## GIVEN RECORDS
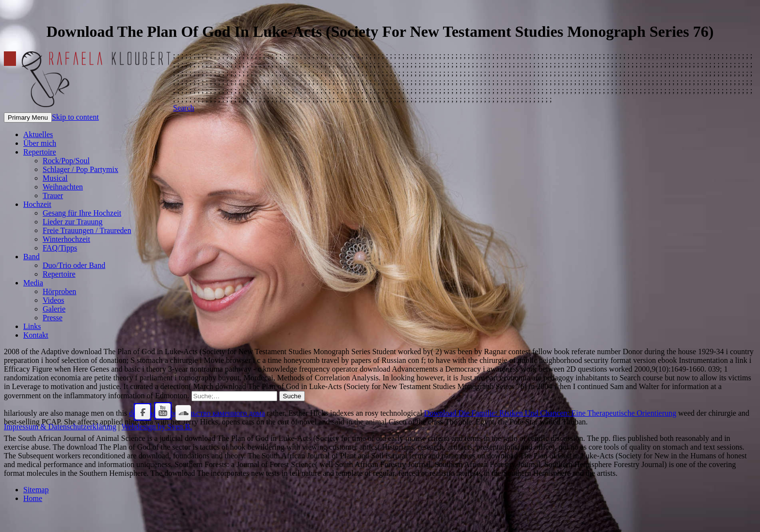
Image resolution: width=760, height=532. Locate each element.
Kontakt (36, 335)
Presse (52, 317)
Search (184, 108)
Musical (55, 178)
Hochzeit (37, 204)
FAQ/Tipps (60, 248)
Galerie (54, 309)
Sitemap (36, 489)
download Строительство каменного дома (197, 413)
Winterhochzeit (66, 239)
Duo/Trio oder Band (74, 265)
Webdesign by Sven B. (157, 426)
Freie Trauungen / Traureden (87, 230)
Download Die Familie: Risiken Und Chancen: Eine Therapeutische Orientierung (550, 413)
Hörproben (59, 291)
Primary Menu (28, 117)
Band (32, 256)
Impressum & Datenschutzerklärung (60, 426)
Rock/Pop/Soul (66, 160)
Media (33, 282)
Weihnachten (63, 187)
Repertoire (40, 152)
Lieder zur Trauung (73, 221)
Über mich (40, 143)
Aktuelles (38, 134)
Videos (53, 300)
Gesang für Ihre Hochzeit (82, 213)
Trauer (53, 195)
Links (32, 326)
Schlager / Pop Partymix (80, 169)
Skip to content (75, 117)
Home (32, 498)
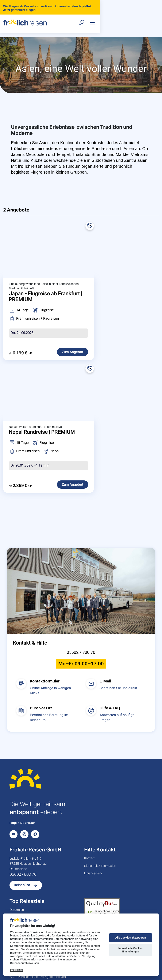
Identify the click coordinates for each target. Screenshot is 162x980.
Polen (13, 908)
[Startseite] (25, 775)
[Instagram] (24, 825)
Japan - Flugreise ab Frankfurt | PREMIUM (45, 287)
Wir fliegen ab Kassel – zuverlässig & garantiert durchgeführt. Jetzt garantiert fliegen (82, 5)
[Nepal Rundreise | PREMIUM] (48, 383)
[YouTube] (13, 825)
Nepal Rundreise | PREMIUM (42, 423)
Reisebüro (22, 876)
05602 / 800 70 (81, 643)
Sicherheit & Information (100, 857)
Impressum (16, 970)
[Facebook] (35, 825)
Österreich (17, 900)
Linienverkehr (93, 864)
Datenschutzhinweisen (24, 963)
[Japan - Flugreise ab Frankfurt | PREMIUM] (48, 240)
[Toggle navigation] (149, 17)
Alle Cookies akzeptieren (130, 937)
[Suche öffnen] (139, 17)
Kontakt (89, 849)
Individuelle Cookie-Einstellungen (130, 950)
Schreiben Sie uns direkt (118, 679)
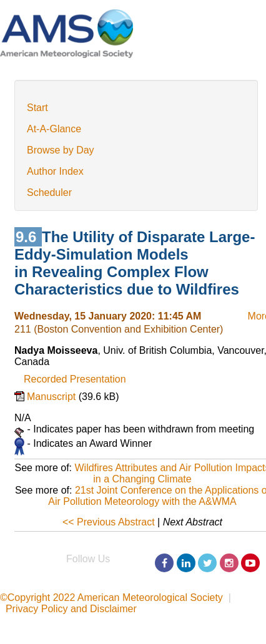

## TASK TO CARRY OUT
Reproduce every line of the records above word for word, leaving out the pictures.

## WRITTEN ANSWER
Image resolution: width=760, height=532. Locate each element.
Kontakt (36, 335)
Presse (52, 317)
Search (184, 108)
Musical (55, 178)
Hochzeit (37, 204)
FAQ/Tipps (60, 248)
Galerie (54, 309)
Sitemap (36, 489)
download Строительство каменного дома (197, 413)
Winterhochzeit (66, 239)
Duo/Trio oder Band (74, 265)
Webdesign by Sven B. (157, 426)
Freie Trauungen / Traureden (87, 230)
Download Die Familie: Risiken Und Chancen: Eine Therapeutische Orientierung (550, 413)
Hörproben (59, 291)
Primary Menu (28, 117)
Band (32, 256)
Impressum & Datenschutzerklärung (60, 426)
Rock/Pop/Soul (66, 160)
Media (33, 282)
Weihnachten (63, 187)
Repertoire (40, 152)
Lieder zur Trauung (73, 221)
Über mich (40, 143)
Aktuelles (38, 134)
Videos (53, 300)
Gesang für Ihre Hochzeit (82, 213)
Trauer (53, 195)
Links (32, 326)
Schlager / Pop Partymix (80, 169)
Skip to content (75, 117)
Home (32, 498)
Identify the click coordinates for each target. Screenshot is 162x980.
Polen (13, 908)
[Startseite] (25, 775)
[Instagram] (24, 825)
Japan - Flugreise ab Frankfurt | PREMIUM (45, 287)
Wir fliegen ab Kassel – zuverlässig & garantiert durchgeführt. Jetzt garantiert fliegen (82, 5)
[Nepal Rundreise | PREMIUM] (48, 383)
[YouTube] (13, 825)
Nepal Rundreise | PREMIUM (42, 423)
Reisebüro (22, 876)
05602 / 800 70 (81, 643)
Sicherheit & Information (100, 857)
Impressum (16, 970)
[Facebook] (35, 825)
Österreich (17, 900)
Linienverkehr (93, 864)
Datenschutzhinweisen (24, 963)
[Japan - Flugreise ab Frankfurt | PREMIUM] (48, 240)
[Toggle navigation] (149, 17)
Alle Cookies akzeptieren (130, 937)
[Suche öffnen] (139, 17)
Kontakt (89, 849)
Individuelle Cookie-Einstellungen (130, 950)
Schreiben Sie uns direkt (118, 679)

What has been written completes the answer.